### Task statement
Would you transcribe word for word every line from the one containing "You are a GUI" to the end of the data, both ends included, and leave out the rest?

[Excerpts from a dataset]

Content starts

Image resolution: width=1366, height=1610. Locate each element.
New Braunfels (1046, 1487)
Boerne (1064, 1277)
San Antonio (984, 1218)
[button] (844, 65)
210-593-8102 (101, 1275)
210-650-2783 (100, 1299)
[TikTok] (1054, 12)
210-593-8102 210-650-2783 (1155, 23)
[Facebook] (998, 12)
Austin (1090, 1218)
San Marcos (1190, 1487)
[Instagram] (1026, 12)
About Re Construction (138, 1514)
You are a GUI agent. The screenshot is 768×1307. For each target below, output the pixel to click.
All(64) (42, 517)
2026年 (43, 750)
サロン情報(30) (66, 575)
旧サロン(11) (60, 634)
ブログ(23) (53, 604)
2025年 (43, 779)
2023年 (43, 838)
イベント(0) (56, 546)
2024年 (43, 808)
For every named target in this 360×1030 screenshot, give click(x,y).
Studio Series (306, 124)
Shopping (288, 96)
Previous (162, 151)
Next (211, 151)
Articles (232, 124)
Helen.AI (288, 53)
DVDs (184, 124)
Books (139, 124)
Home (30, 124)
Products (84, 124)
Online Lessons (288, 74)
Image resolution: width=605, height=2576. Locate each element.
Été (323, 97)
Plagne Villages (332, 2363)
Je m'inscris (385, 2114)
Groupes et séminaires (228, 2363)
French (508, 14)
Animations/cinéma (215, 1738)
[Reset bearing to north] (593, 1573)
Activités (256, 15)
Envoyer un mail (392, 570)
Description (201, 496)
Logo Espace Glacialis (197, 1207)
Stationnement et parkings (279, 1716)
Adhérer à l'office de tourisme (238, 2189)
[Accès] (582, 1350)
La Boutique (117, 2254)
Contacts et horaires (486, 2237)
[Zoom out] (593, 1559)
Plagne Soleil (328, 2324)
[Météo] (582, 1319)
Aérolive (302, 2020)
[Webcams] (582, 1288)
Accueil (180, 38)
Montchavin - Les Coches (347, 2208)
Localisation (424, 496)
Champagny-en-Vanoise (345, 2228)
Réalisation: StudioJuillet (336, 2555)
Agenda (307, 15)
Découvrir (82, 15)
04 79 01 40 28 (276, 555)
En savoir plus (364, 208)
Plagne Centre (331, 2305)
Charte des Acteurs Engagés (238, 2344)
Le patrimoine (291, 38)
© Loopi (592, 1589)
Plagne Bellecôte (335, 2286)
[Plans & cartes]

Content ends

### Solution
You are a GUI agent. The screenshot is 768×1307. For each target below, output the pixel to click.
All(64) (42, 517)
2026年 (43, 750)
サロン情報(30) (66, 575)
旧サロン(11) (60, 634)
ブログ(23) (53, 604)
2025年 (43, 779)
2023年 (43, 838)
イベント(0) (56, 546)
2024年 (43, 808)
For every named target in this 360×1030 screenshot, give click(x,y).
Studio Series (306, 124)
Shopping (288, 96)
Previous (162, 151)
Next (211, 151)
Articles (232, 124)
Helen.AI (288, 53)
DVDs (184, 124)
Books (139, 124)
Home (30, 124)
Products (84, 124)
Online Lessons (288, 74)
Image resolution: width=605, height=2576. Locate each element.
Été (323, 97)
Plagne Villages (332, 2363)
Je m'inscris (385, 2114)
Groupes et séminaires (228, 2363)
French (508, 14)
Animations/cinéma (215, 1738)
[Reset bearing to north] (593, 1573)
Activités (256, 15)
Envoyer un mail (392, 570)
Description (201, 496)
Logo Espace Glacialis (197, 1207)
Stationnement et parkings (279, 1716)
Adhérer à l'office de tourisme (238, 2189)
[Accès] (582, 1350)
La Boutique (117, 2254)
Contacts et horaires (486, 2237)
[Zoom out] (593, 1559)
Plagne Soleil (328, 2324)
[Météo] (582, 1319)
Aérolive (302, 2020)
[Webcams] (582, 1288)
Accueil (180, 38)
Montchavin - Les Coches (347, 2208)
Localisation (424, 496)
Champagny-en-Vanoise (345, 2228)
Réalisation: StudioJuillet (336, 2555)
Agenda (307, 15)
Découvrir (82, 15)
04 79 01 40 28 (276, 555)
En savoir plus (364, 208)
Plagne Centre (331, 2305)
Charte des Acteurs Engagés (238, 2344)
Le patrimoine (291, 38)
© Loopi (592, 1589)
Plagne Bellecôte (335, 2286)
[Plans & cartes]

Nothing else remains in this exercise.